4 responses to “Hypo-What?”

  1. Lisa says:

    We have 2 dsd kids and wont do any surgery till they are older, that has been our stance from day one. Thankfully we now know we have made the right decision as one of our kids who had almost all surgeries in China minus one more needed, now is at 6 asking to be a girl. Our other child is choosing to stay boy, for now. While its great to correct, I caution parents out there to make sure this is the gender the child wants to be, before surgery takes place. Once surgery is done, there is more scar tissue, etc to deal with in subsequent surgery. Our first child we probably could easily correct as he has been pretty consistent with himself being a he. Our second child was being raised a girl, then they switched to a boy in China and did surgeries, once home we continued to raise him as a boy. Foster Dad in China was told by us, no more surgery till we know for sure. A year after having “him” and him acting more boy, he is asking for long hair and girl clothes and nail polish. Had we corrected him further, he would have undergone a painful surgery for nothing. All traces of female were eliminated from our child in China. We want others parents of DSD kids to know, surgery can happen if you feel its right, just be prepared, this type of special need could mean the child goes the opposite of what was assigned later, which is why we are choosing to wait. We also have heard from other adult DSD people that they wish their parents would have let them decide. In the end, its a personal choice to do surgery or wait, either decision has the risks and benefits. But thank you for showing the surgery side as its valuable info to know if families choose surgery now vs later. Love your post! 😊

  2. Julie says:

    Thank you for adding your experience and insight. The more information we can provide to others walking in our shoes, or considering it, the better.

  3. Blessed mama says:

    Thank you for sharing your story. We also have been through some of this with our son. I felt very alone in this, as it isn’t something we talked about with many other people. He is doing great now. But, I can relate to the painful recovery. We have no regrets and we are thankful we were able to do the repair while he was still young. Chromosome testing, shots, these were all things we had no idea we would face. But thankfully we had God’s help and older professionals to guide us through it all. Thank you again for sharing your journey.

  4. Lisa says:

    Julie,
    I felt very prepared for this special need doing extensive research into all aspects, from the physical, emotional, psychological and yes even spiritual. I even contacted people from The Intersexed society of America to gain more insight into this need. DSD kids need us to be educated as we walk along side them through whatever challenges they may face. I hope to see more familes weigh in on your post. It is important for families coming after us to know what to expect, for them to be able to make informed decisions on what is right for their child.
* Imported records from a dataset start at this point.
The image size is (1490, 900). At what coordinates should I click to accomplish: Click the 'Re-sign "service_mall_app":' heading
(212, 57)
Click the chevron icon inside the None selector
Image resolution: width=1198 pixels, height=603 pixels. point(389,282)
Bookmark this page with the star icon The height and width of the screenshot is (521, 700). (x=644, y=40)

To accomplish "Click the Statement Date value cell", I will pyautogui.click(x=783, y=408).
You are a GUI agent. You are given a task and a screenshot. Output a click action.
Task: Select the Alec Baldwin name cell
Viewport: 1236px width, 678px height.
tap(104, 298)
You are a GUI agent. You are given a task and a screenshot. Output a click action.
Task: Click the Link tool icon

    While some families choose correction, others will choose waiting. Really, only time will truly tell if our child(ren) our happy with the choices we have made.

    How we chose our direction was decided when the people with DSD’s we encountered overwhelmongly agreed, waiting would have been better for them as they were unhappy with their childhood corrections. Some of them even felt mutilated. 😐
    Something I never thought of the correcting process till they said that!!!! 🤤 Majority wish they would have had full say in what was to happen with their own bodies and being able to be the one choosing their gender.

    Honestly, in the end, each DSD person is going to feel different then someone else. We as parents try to make the best decision for our kids and I Pray each family seeks out whatever information they need to decide whats right for them. The differences are kids were born with make for a complicated decision making process. Again, Thanks for your post!!!!! It truly will help other families, I am sure.